I am not ashamed admit that my heart broke for a total stranger, a woman and family I will most likely never meet. I am not embarassed that I cried as my heart broke while looking at pictures of this beautiful, miracle baby girl. I do not feel guilty for the money I sent to March of Dimes in her name.
If our biggest problem is an overheated home, than I will take it. Ben and I are truly blessed. We have a beautiful healthy baby boy who arrived without complication. My pregnancy was smooth, and gestational diabetes was inconvenient but absolutely nothing to complain about. We got pregnant without even trying, on our first try, and my heart breaks for all the loving people who have infertility struggles and pregnancy complications. My child's biggest issue is his lack of love for a bottle...and that is nothing.
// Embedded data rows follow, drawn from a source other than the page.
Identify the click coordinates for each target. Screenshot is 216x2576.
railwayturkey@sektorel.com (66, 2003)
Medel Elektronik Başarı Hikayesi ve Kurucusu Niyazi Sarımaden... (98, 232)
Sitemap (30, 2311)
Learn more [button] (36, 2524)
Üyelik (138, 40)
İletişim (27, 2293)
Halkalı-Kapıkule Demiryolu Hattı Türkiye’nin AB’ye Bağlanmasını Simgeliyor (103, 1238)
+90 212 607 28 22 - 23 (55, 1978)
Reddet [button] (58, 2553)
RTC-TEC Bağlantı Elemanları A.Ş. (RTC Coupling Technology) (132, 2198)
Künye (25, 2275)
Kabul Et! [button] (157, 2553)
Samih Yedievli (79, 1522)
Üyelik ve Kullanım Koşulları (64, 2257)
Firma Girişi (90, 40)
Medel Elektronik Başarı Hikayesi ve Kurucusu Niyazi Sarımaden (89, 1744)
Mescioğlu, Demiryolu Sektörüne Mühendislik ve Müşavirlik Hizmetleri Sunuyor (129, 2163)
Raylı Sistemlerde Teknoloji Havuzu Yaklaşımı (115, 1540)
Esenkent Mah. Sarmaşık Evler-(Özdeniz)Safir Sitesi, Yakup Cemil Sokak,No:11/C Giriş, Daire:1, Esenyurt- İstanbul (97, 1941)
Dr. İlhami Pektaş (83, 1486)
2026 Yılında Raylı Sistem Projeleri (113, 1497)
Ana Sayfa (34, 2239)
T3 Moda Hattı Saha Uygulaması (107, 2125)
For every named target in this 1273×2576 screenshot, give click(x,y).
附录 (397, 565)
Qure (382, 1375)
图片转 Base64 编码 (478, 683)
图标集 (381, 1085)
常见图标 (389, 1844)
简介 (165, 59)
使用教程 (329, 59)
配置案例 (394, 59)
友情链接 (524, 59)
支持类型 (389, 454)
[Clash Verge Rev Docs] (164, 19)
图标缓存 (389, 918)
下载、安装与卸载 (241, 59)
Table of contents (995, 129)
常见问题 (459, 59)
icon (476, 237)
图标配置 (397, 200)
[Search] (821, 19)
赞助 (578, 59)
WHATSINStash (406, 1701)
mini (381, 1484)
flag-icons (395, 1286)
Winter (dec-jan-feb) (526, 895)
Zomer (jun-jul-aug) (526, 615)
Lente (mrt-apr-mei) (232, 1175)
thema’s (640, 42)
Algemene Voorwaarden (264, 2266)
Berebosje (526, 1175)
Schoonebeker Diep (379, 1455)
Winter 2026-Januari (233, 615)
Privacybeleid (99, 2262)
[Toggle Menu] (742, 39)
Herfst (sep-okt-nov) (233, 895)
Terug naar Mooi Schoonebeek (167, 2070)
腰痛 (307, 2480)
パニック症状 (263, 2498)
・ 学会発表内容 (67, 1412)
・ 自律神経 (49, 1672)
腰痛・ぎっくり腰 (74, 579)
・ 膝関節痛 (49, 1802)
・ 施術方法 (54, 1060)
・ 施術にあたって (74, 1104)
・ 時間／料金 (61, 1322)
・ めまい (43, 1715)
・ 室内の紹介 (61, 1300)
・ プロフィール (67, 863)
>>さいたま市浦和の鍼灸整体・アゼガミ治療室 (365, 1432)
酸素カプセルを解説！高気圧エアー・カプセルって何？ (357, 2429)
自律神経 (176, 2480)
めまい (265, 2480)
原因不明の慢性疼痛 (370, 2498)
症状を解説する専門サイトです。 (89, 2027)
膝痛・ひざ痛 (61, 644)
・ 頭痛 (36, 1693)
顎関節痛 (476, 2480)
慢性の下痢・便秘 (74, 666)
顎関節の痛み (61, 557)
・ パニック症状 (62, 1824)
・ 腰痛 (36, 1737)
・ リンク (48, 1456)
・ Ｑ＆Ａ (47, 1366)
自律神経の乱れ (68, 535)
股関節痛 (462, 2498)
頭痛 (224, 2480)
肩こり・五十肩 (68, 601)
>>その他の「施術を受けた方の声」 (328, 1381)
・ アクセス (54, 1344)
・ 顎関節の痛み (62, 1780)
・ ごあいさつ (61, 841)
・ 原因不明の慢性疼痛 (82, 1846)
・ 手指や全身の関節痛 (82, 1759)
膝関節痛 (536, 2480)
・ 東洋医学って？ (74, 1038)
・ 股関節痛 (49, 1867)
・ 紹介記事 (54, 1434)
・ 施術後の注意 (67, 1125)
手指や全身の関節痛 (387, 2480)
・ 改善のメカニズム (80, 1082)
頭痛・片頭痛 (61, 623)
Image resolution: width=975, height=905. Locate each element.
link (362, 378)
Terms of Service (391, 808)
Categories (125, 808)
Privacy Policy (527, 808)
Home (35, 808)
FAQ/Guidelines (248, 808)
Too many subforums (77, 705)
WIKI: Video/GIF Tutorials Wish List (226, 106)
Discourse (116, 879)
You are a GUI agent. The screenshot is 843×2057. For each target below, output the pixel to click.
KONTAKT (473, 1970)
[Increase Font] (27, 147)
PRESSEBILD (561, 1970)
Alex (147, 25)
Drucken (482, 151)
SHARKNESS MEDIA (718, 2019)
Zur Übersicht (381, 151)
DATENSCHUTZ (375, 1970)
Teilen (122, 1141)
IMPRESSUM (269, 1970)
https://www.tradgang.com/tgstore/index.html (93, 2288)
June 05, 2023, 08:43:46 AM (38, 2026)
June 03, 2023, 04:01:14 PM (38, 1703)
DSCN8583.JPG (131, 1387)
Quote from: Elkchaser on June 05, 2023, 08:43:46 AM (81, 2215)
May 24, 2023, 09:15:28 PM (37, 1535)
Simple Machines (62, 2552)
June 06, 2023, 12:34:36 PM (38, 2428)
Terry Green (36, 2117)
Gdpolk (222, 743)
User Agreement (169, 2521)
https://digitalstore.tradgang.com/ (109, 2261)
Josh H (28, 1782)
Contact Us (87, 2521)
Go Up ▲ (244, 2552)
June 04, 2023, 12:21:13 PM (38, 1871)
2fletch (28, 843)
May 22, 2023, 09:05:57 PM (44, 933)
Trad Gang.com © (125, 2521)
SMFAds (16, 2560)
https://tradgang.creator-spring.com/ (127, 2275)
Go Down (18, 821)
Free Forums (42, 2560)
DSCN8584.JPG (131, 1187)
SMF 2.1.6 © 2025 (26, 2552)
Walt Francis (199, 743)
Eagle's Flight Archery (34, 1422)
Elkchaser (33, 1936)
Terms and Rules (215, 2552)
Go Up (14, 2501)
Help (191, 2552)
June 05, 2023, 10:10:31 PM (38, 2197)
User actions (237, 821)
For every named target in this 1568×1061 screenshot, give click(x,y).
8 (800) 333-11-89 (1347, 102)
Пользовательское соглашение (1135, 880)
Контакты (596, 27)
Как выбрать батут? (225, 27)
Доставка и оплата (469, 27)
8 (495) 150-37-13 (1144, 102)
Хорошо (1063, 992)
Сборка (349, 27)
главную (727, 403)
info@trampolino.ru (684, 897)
I know my precious Isaac is sound asleep, but I just want to cuddle him. I want to pick him up and tell him how much he has lit up my life already, how he has enfused me with new passion and inspired me to be a better person since the moment he was born. I want to tell him how much I adore him, and how ferociously I love him. Everyday I have, will have, and have had, as a mother is a blessed gift. Every smile and laugh from my adorable baby is a gift that no one else could ever give me. I have never known love as I have known it as a mother. Isaac has given me so much and he has no idea.
I am going to lay next to his bassinet and fall asleep watching the little love of my life slumber peacefully.